▶ [What needs to be done]: Your answer must consist of the lines running from the one that holds "Switch to the Text tab" to the end of the data, copied exactly.

▶ [Extracted material]:
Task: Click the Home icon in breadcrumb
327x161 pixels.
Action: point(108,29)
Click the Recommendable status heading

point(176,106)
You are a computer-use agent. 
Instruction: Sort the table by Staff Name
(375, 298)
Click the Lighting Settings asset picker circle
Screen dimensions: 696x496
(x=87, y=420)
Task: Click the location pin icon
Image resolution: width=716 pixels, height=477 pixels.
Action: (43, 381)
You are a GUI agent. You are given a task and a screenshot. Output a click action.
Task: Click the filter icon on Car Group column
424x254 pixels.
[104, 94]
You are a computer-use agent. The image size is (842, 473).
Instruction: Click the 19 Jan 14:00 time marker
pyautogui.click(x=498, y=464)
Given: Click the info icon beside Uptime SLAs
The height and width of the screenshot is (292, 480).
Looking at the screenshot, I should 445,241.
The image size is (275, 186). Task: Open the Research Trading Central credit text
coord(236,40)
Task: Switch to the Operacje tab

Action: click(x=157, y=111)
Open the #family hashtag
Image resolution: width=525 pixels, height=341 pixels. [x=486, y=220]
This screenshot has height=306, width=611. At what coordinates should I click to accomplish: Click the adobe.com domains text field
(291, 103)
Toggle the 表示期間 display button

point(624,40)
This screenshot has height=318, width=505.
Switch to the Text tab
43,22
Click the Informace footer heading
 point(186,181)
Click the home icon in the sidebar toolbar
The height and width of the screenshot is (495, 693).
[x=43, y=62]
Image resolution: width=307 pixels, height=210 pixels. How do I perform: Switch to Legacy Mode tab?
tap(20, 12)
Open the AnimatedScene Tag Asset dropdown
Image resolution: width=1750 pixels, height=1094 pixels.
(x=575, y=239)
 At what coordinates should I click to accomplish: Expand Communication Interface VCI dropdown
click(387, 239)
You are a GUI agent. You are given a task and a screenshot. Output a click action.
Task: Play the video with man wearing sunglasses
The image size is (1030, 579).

▶ [Expected output]:
Switch to the Text tab
43,22
Click the Informace footer heading
 point(186,181)
Click the home icon in the sidebar toolbar
The height and width of the screenshot is (495, 693).
[x=43, y=62]
Image resolution: width=307 pixels, height=210 pixels. How do I perform: Switch to Legacy Mode tab?
tap(20, 12)
Open the AnimatedScene Tag Asset dropdown
Image resolution: width=1750 pixels, height=1094 pixels.
(x=575, y=239)
 At what coordinates should I click to accomplish: Expand Communication Interface VCI dropdown
click(387, 239)
You are a GUI agent. You are given a task and a screenshot. Output a click action.
Task: Play the video with man wearing sunglasses
The image size is (1030, 579).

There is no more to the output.